How is the derivative with respect to vector is taken in linear regression?

Question

In the book I am studying the author motivates that the sum of the distances of data points to the fitted line can be written in matrix form as $$ (t-X\beta)^T(t-X\beta) $$ where X is a matrix that has an observation on each row, t are the column vector of corresponding target values, and $\beta$ are the column vector of parameters we are estimating.

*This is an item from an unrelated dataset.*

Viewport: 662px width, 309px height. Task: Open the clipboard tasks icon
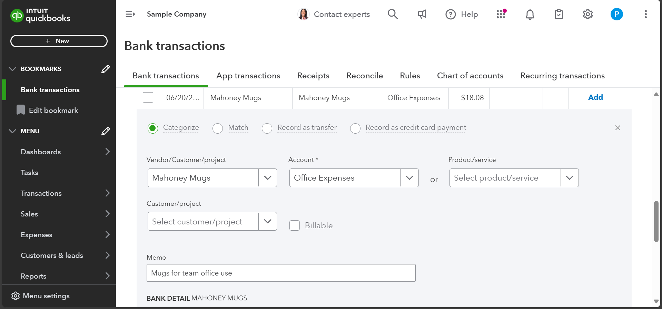[x=559, y=14]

So far, good. Then, to minimize this sum, we need to take the derivative with respect to $\beta$ and set to zero.

We get $$ X^T(t-X\beta)=0 $$ And that is too much a jump for me. I think I know basic algebra, but not matrix calculus. Can you detail the steps from first equation to the second?

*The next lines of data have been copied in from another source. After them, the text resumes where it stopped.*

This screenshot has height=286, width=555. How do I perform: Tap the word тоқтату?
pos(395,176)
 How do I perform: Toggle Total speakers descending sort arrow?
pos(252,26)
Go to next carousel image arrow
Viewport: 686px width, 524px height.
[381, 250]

I can go this far: $$ (t-X\beta)^T(t-X\beta) $$ $$ (t^T-\beta^TX^T)(t-X\beta) $$ $$ (t^Tt-t^TX\beta-\beta^TX^Tt+\beta^TX^TX\beta) $$

But I do not know how to take the derivative of the last line w.r.t. $\beta$.

Thanks.

Answer 1

Here I list a few basic rules for matrix calculus which can be applied to a large amount of vector derivatives and also can be readily proved like coppper.hat's method. Assume $A$ is a constant matrix and $x$ is a vector, then the following is true

$$\begin{align}\nabla_xAx&=A\\\nabla_xx^TA&=A^T\\\nabla_xx^TAx&=x^TA+(Ax)^T=x^T(A+A^T)\qquad\text{(product rule)}\end{align}$$

Then for your question, the deduction is straightforward. $$\begin{align}&\nabla_\beta(t^Tt-t^TX\beta-\beta^TX^Tt+\beta^TX^TX\beta)\\=&-t^TX-(X^Tt)^T+\beta^T(X^TX+(X^TX)^T)\\=&2\beta^TX^TX-2t^TX\\=&2(X\beta-t)^TX\end{align}$$

Answer 2

Let $\phi(\beta) = (t-X\beta)^T(t-X\beta)$. Now consider \begin{eqnarray} \phi(\beta+h)&=& (t-X(\beta+h))^T(t-X(\beta+h)) \\ &=& t^Tt -2 t^TX(\beta+h) +(X(\beta+h))^T X(\beta+h) \\ &=& t^Tt -2 t^TX(\beta+h) + \beta^TX^TX\beta + 2\beta^T X^TXh +h^TX^TX h \\ &=& t^Tt -2 t^TX\beta- 2 t^TXh + \beta^TX^TX\beta + 2\beta^T X^TXh +h^TX^TX h \\ &=& t^Tt -2 t^TX\beta + \beta^TX^TX\beta - 2 t^TXh + 2\beta^T X^TXh +h^TX^TX h \\ &=& \phi(\beta) + 2(X \beta-t)^TXh + h^TX^TX h \\ \end{eqnarray} Note that $|h^TX^TX h| \le \|X\|^2 \|h\|^2$ (in particular, it is $o(\|h\|)$), and $\beta \to 2(X \beta-t)^TXh$ is linear, hence we obtain $D \phi(\beta) h = 2(X \beta-t)^TXh$, or we can write $D \phi(\beta) = 2(X \beta-t)^TX$.

Hence at a minimum we have $D \phi(\hat{\beta}) = 0$, which gives rise to the normal equations $(X \hat{\beta}-t)^TX = $, or equivalently, $X^T(X \hat{\beta} -t) = 0$.